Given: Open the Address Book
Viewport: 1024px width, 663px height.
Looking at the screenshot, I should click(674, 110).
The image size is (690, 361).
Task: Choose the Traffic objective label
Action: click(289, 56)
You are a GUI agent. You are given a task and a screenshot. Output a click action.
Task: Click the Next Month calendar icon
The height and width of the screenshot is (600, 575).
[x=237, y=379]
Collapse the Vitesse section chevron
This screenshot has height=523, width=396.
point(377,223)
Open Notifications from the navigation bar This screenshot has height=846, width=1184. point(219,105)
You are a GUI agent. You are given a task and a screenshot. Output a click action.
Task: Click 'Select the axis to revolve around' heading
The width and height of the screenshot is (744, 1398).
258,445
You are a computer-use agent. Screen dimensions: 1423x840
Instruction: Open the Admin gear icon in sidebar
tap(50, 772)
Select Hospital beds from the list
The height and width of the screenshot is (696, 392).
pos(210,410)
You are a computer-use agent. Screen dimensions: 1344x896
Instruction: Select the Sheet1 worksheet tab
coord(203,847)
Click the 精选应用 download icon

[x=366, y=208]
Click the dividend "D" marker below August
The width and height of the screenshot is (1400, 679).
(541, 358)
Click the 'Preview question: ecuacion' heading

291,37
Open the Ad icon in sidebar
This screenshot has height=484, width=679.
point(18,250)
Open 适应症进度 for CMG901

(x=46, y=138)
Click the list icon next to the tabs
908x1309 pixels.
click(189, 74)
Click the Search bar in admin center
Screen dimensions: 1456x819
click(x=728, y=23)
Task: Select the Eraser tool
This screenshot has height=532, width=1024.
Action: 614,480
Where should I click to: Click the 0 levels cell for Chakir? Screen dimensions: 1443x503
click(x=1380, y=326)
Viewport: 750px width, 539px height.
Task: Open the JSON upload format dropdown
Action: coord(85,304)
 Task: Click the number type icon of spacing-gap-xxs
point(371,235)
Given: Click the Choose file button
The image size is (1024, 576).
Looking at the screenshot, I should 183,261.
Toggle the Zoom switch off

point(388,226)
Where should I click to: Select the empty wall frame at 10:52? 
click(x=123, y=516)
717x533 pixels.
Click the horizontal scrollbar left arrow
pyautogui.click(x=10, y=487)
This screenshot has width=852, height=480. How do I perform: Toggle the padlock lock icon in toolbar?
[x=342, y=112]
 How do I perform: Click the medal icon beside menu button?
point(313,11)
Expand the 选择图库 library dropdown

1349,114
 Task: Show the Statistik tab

» **What the exercise asks**:
The whole of the material above should be given again exactly.

» **Answer to this problem**:
Given: Open the Address Book
Viewport: 1024px width, 663px height.
Looking at the screenshot, I should click(674, 110).
The image size is (690, 361).
Task: Choose the Traffic objective label
Action: click(289, 56)
You are a GUI agent. You are given a task and a screenshot. Output a click action.
Task: Click the Next Month calendar icon
The height and width of the screenshot is (600, 575).
[x=237, y=379]
Collapse the Vitesse section chevron
This screenshot has height=523, width=396.
point(377,223)
Open Notifications from the navigation bar This screenshot has height=846, width=1184. point(219,105)
You are a GUI agent. You are given a task and a screenshot. Output a click action.
Task: Click 'Select the axis to revolve around' heading
The width and height of the screenshot is (744, 1398).
258,445
You are a computer-use agent. Screen dimensions: 1423x840
Instruction: Open the Admin gear icon in sidebar
tap(50, 772)
Select Hospital beds from the list
The height and width of the screenshot is (696, 392).
pos(210,410)
You are a computer-use agent. Screen dimensions: 1344x896
Instruction: Select the Sheet1 worksheet tab
coord(203,847)
Click the 精选应用 download icon

[x=366, y=208]
Click the dividend "D" marker below August
The width and height of the screenshot is (1400, 679).
(541, 358)
Click the 'Preview question: ecuacion' heading

291,37
Open the Ad icon in sidebar
This screenshot has height=484, width=679.
point(18,250)
Open 适应症进度 for CMG901

(x=46, y=138)
Click the list icon next to the tabs
908x1309 pixels.
click(189, 74)
Click the Search bar in admin center
Screen dimensions: 1456x819
click(x=728, y=23)
Task: Select the Eraser tool
This screenshot has height=532, width=1024.
Action: 614,480
Where should I click to: Click the 0 levels cell for Chakir? Screen dimensions: 1443x503
click(x=1380, y=326)
Viewport: 750px width, 539px height.
Task: Open the JSON upload format dropdown
Action: coord(85,304)
 Task: Click the number type icon of spacing-gap-xxs
point(371,235)
Given: Click the Choose file button
The image size is (1024, 576).
Looking at the screenshot, I should 183,261.
Toggle the Zoom switch off

point(388,226)
Where should I click to: Select the empty wall frame at 10:52? 
click(x=123, y=516)
717x533 pixels.
Click the horizontal scrollbar left arrow
pyautogui.click(x=10, y=487)
This screenshot has width=852, height=480. How do I perform: Toggle the padlock lock icon in toolbar?
[x=342, y=112]
 How do I perform: Click the medal icon beside menu button?
point(313,11)
Expand the 选择图库 library dropdown

1349,114
 Task: Show the Statistik tab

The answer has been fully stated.